Les sept péchés capitaux, collection de sept ouvrages

Céline Curiol, La Posture du pêcheur ; Cécile Ladjali, Chère ; Louis Henri de le Rochefoucauld, Mémoires d’un avare ; Linda Lê, Toutes les colères du monde ; Laurence Nobécourt, Post Tenebra Lux ; Laurent Nunez, Regardez-moi jongler ; Mathieu Terence, Du Ressentiment, Ed. du Cerf, coll. Les sept péchés capitaux, 4 février 2021. 
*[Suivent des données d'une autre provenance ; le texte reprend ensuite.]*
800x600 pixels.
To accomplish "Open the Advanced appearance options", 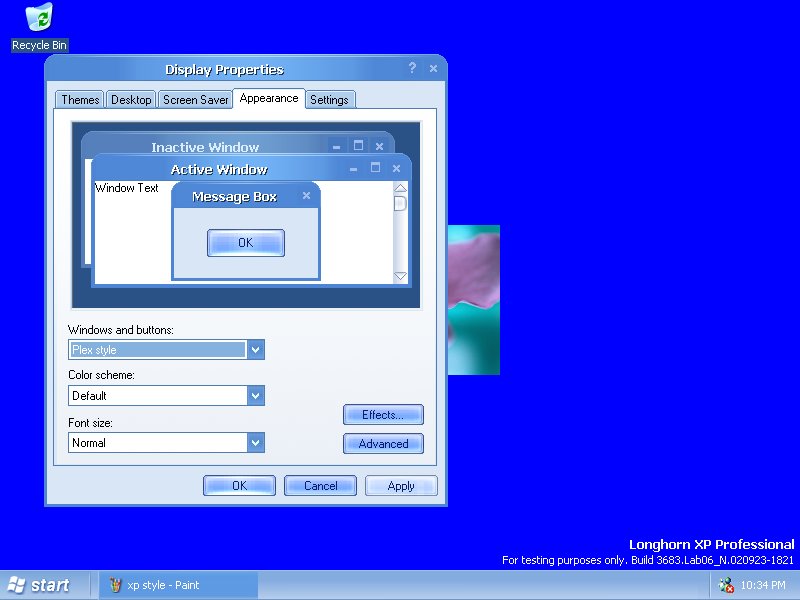I will click(383, 444).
Voilà une idée éditoriale formidable : consacrer une collection à un thème donné, circonscrit, et publier tous les ouvrages en un seul office. Les sept péchés capitaux se prêtent parfaitement à ce genre d’entreprise. Le péché est par nature romanesque. La vertu, en revanche… Et puis, il y a la magie du chiffre 7. Les péchés capitaux sont au nombre de sept. Les vertus, elles, doivent se scinder en deux groupes – trois vertus théologales et quatre vertus cardinales – pour atteindre ce chiffre magique. Bon, tout cela a évolué au fil des siècles, ça ne s’est pas fait en un jour, mais dans la culture chrétienne c’est fixé depuis le XIIIème siècle : sept. On notera que l’acédie, cette espèce de découragement de l’âme qui rappelle notre burn out contemporain, a disparu de la nomenclature officielle. 

(...)

La collection, lue d’une traite dans son ensemble, met en lumière une cohérence de fond et quelques divergences de forme. Heureusement. Quel ennui s’il en était allé autrement ! Si chaque auteur avait dû se conformer à un carcan préétabli : tant de feuillets, une novella et rien d’autre, rester dans la ligne fixée… Cela n’aurait eu aucun sens. Parce que se pencher sur la notion de péché c’est, par définition, s’écarter de la ligne.